*What is expected*
Of the entries below, restate word for word only the section that runs from the line with "Viewport: 680px width, 607px height." to the line with "Click the ¥5,550", counting both ends.

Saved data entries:
______

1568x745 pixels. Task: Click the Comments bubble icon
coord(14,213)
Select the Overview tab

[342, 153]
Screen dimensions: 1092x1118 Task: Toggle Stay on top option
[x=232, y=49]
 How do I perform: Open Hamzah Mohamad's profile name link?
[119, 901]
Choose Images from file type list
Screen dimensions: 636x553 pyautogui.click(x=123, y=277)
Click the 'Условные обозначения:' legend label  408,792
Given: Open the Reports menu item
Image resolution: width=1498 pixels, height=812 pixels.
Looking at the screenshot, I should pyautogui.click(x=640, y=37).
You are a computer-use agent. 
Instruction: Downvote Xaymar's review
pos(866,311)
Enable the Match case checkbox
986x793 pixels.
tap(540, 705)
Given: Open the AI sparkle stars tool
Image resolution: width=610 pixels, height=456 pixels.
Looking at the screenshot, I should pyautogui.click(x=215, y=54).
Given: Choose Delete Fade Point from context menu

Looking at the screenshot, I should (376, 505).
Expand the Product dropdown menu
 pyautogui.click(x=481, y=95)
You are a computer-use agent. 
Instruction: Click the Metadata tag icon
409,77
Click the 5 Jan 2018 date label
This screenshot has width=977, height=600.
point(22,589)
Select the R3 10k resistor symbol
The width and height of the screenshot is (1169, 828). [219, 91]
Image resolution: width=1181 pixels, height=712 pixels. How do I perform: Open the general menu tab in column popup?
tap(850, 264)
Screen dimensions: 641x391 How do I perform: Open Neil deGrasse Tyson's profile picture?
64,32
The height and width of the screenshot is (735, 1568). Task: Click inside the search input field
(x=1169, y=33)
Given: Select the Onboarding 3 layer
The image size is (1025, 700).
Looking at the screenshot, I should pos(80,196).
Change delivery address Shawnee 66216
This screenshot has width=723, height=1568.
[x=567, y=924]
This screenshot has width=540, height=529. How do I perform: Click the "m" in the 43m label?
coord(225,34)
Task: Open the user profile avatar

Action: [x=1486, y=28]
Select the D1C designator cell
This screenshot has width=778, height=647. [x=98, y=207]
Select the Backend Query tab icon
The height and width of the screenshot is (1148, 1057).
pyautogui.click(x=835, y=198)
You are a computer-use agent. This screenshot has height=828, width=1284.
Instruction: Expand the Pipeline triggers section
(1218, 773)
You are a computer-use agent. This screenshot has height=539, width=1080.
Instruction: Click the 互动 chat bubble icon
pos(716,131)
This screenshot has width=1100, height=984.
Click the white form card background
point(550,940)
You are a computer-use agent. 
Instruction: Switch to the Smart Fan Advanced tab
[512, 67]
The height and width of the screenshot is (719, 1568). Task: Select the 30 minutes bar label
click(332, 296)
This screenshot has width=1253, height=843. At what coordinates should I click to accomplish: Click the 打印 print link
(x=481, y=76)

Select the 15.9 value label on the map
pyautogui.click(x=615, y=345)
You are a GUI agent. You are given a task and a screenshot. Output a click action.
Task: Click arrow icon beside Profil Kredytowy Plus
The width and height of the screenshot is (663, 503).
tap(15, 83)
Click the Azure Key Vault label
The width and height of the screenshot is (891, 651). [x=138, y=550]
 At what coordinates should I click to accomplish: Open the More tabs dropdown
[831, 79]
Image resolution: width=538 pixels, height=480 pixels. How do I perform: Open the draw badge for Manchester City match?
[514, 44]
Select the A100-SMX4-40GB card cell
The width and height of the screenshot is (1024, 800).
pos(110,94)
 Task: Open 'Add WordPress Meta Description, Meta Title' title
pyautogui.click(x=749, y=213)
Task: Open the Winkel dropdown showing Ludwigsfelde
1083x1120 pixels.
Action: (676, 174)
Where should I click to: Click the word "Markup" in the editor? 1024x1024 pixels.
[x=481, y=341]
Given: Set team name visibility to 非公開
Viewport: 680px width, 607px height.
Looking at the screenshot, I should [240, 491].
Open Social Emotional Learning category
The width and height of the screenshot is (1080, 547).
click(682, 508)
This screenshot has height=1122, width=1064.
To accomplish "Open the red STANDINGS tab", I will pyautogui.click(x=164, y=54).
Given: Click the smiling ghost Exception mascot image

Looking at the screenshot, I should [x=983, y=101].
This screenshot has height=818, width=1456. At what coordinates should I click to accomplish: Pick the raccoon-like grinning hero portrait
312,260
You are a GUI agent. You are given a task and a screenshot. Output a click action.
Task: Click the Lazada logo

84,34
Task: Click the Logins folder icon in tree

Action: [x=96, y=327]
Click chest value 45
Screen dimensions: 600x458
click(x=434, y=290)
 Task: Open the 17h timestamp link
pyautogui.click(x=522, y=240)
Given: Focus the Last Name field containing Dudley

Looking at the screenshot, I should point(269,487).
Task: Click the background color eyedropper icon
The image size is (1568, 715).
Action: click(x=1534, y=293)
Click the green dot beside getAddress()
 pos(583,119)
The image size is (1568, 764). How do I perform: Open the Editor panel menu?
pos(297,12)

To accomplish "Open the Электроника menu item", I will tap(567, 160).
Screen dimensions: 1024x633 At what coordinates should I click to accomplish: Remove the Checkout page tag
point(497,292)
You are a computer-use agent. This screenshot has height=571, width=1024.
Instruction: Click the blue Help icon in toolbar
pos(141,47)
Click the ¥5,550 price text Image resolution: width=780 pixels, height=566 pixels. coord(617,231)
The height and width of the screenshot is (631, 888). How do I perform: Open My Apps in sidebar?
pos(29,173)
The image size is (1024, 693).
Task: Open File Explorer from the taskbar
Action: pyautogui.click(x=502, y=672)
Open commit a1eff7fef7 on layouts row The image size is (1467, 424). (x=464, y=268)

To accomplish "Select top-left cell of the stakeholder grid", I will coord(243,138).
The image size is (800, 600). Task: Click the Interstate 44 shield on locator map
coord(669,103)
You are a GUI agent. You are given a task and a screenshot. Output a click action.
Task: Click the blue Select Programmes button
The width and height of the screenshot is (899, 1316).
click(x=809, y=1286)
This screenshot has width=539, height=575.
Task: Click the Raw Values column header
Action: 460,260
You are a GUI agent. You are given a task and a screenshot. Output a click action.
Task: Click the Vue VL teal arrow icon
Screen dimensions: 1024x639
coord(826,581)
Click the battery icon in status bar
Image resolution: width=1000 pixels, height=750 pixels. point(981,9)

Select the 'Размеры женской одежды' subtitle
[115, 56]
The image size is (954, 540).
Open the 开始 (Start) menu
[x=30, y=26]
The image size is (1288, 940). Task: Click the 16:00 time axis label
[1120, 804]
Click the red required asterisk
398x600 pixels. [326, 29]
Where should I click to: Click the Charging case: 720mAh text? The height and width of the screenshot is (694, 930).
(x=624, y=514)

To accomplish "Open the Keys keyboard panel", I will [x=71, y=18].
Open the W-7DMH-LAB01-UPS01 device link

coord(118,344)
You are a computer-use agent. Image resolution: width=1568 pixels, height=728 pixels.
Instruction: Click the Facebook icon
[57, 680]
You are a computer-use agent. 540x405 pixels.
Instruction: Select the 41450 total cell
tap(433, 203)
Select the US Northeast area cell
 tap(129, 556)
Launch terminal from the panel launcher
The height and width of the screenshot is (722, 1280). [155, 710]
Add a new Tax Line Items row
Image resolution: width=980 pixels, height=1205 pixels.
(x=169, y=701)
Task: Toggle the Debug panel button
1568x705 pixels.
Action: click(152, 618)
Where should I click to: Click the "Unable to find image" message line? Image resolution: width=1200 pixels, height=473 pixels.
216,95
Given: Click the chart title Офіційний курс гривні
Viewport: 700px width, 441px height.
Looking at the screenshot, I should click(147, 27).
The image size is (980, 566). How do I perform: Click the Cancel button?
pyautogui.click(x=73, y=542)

______

*Your response*
Viewport: 680px width, 607px height.
Looking at the screenshot, I should [240, 491].
Open Social Emotional Learning category
The width and height of the screenshot is (1080, 547).
click(682, 508)
This screenshot has height=1122, width=1064.
To accomplish "Open the red STANDINGS tab", I will pyautogui.click(x=164, y=54).
Given: Click the smiling ghost Exception mascot image

Looking at the screenshot, I should [x=983, y=101].
This screenshot has height=818, width=1456. At what coordinates should I click to accomplish: Pick the raccoon-like grinning hero portrait
312,260
You are a GUI agent. You are given a task and a screenshot. Output a click action.
Task: Click the Lazada logo

84,34
Task: Click the Logins folder icon in tree

Action: [x=96, y=327]
Click chest value 45
Screen dimensions: 600x458
click(x=434, y=290)
 Task: Open the 17h timestamp link
pyautogui.click(x=522, y=240)
Given: Focus the Last Name field containing Dudley

Looking at the screenshot, I should point(269,487).
Task: Click the background color eyedropper icon
The image size is (1568, 715).
Action: click(x=1534, y=293)
Click the green dot beside getAddress()
 pos(583,119)
The image size is (1568, 764). How do I perform: Open the Editor panel menu?
pos(297,12)

To accomplish "Open the Электроника menu item", I will tap(567, 160).
Screen dimensions: 1024x633 At what coordinates should I click to accomplish: Remove the Checkout page tag
point(497,292)
You are a computer-use agent. This screenshot has height=571, width=1024.
Instruction: Click the blue Help icon in toolbar
pos(141,47)
Click the ¥5,550 price text Image resolution: width=780 pixels, height=566 pixels. coord(617,231)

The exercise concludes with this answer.